L’épanchement de la vie est là, impitoyablement indifférent
à mes propres épanchements protestataires… Et mes mains débordent
à leur tour de l’envie de s’épancher pour gratter jusqu’au
sang ces boutons disgracieux qui me crucifient.
Les épanchoirs du canal
qui détournent les crues intempestives vers les étendues
saumâtres des marais et des roselières sont à sec.

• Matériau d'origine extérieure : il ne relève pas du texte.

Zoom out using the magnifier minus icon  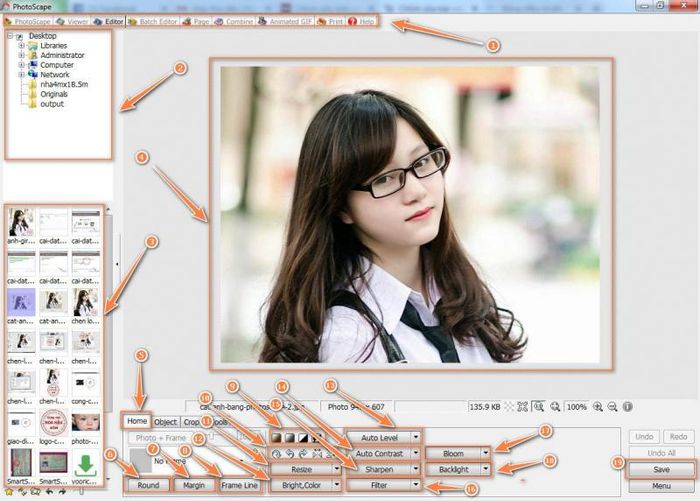point(612,408)
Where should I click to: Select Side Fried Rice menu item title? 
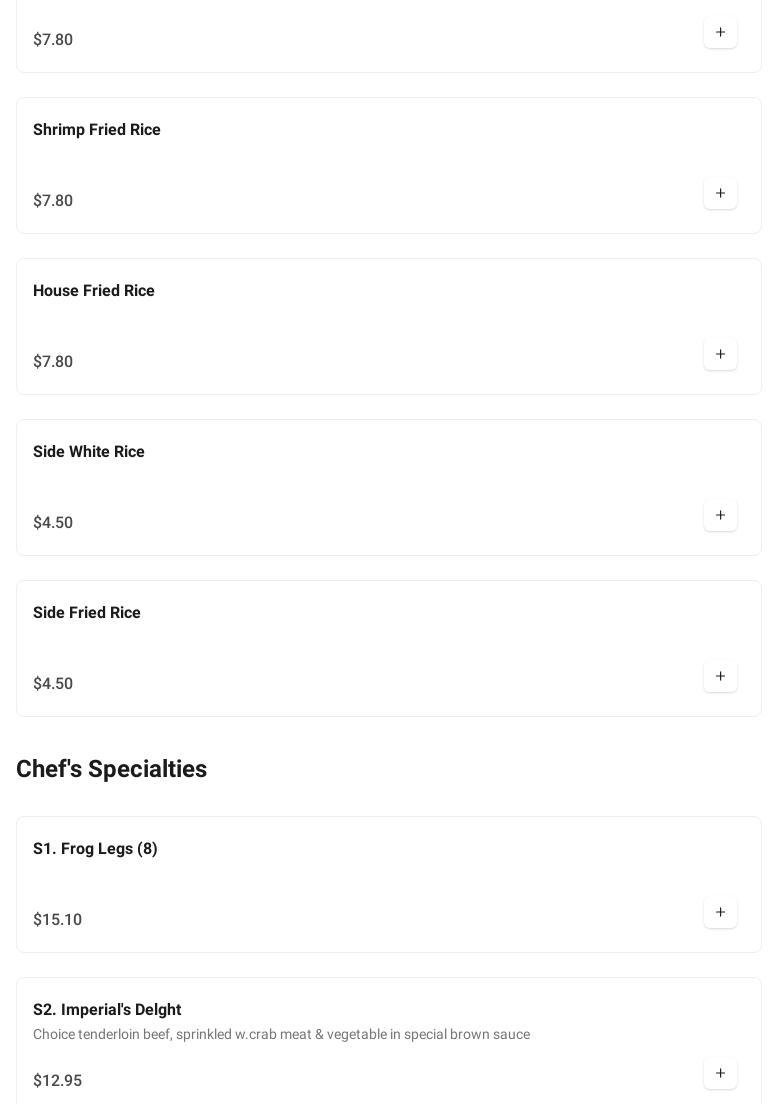click(87, 613)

Tant mieux pour le vélo ! Pour le vent, c’est une autre histoire
: une violente tramontane épanche depuis hier des séries
de rafales jusqu’à cent kilomètres/heure… Il faut paraît-il
compter en 3, 6, 9 pour déterminer l’épuisement de ses coups
de butoir. Pour le moment, ses secousses rageuses et son gigantesque soufflet
de forge haletant emportent le pollen de peuplier pour l’éparpiller
dans tous les recoins, saupoudrant les merguez qui grillent sur les barbecues
de leurs laineuses épices… Gare aux allergies ! Mais entre les épanchements
d’histamine et les catastrophiques épanchements de grêlons
qui ont bombardé la France de Lille à Toulouse, j’ai fait
mon choix : j’opte pour les graciles guirlandes et les entrelacs légers
du pollen.
Hier, les manifestants ont voulu
à nouveau épancher çà et là leurs cortèges
mais le souffle n’y était plus : de toute évidence, mai 2009
ne sera pas mai 68…
Ce soir nous sommes invités
à l’apéro chez X. Les bouteilles s’épancheront, mélangeront
leurs effluves dans des verres où naîtra l’Américano,
boisson alcoolisée que ce cher X prépare à merveille
: l’alcool rend volubile, est propice aux épanchements les plus
variés, parfois insoupçonnés…
L’épanchement est la loi
de la vie, sa trame universelle. Seul l’homme entend y résister,
par pudeur, par ruse ou par orgueil… Si nos vies s’épanchaient davantage
(oui, je sais, le jeu de mots est tiré par les cheveux…), les douleurs
contenues déborderaient sans doute mais aussi les gestes simples,
les propos espérés et les accueils généreux
que n’égaleront jamais les civilités ordinaires. Je croirai
en ce dieu qui créera ces épanchoirs où les limons
fertiles de nos émotions cachées féconderont les vastes
roselières humides du bonheur qui les baptiseront de leurs fleurs
de sel…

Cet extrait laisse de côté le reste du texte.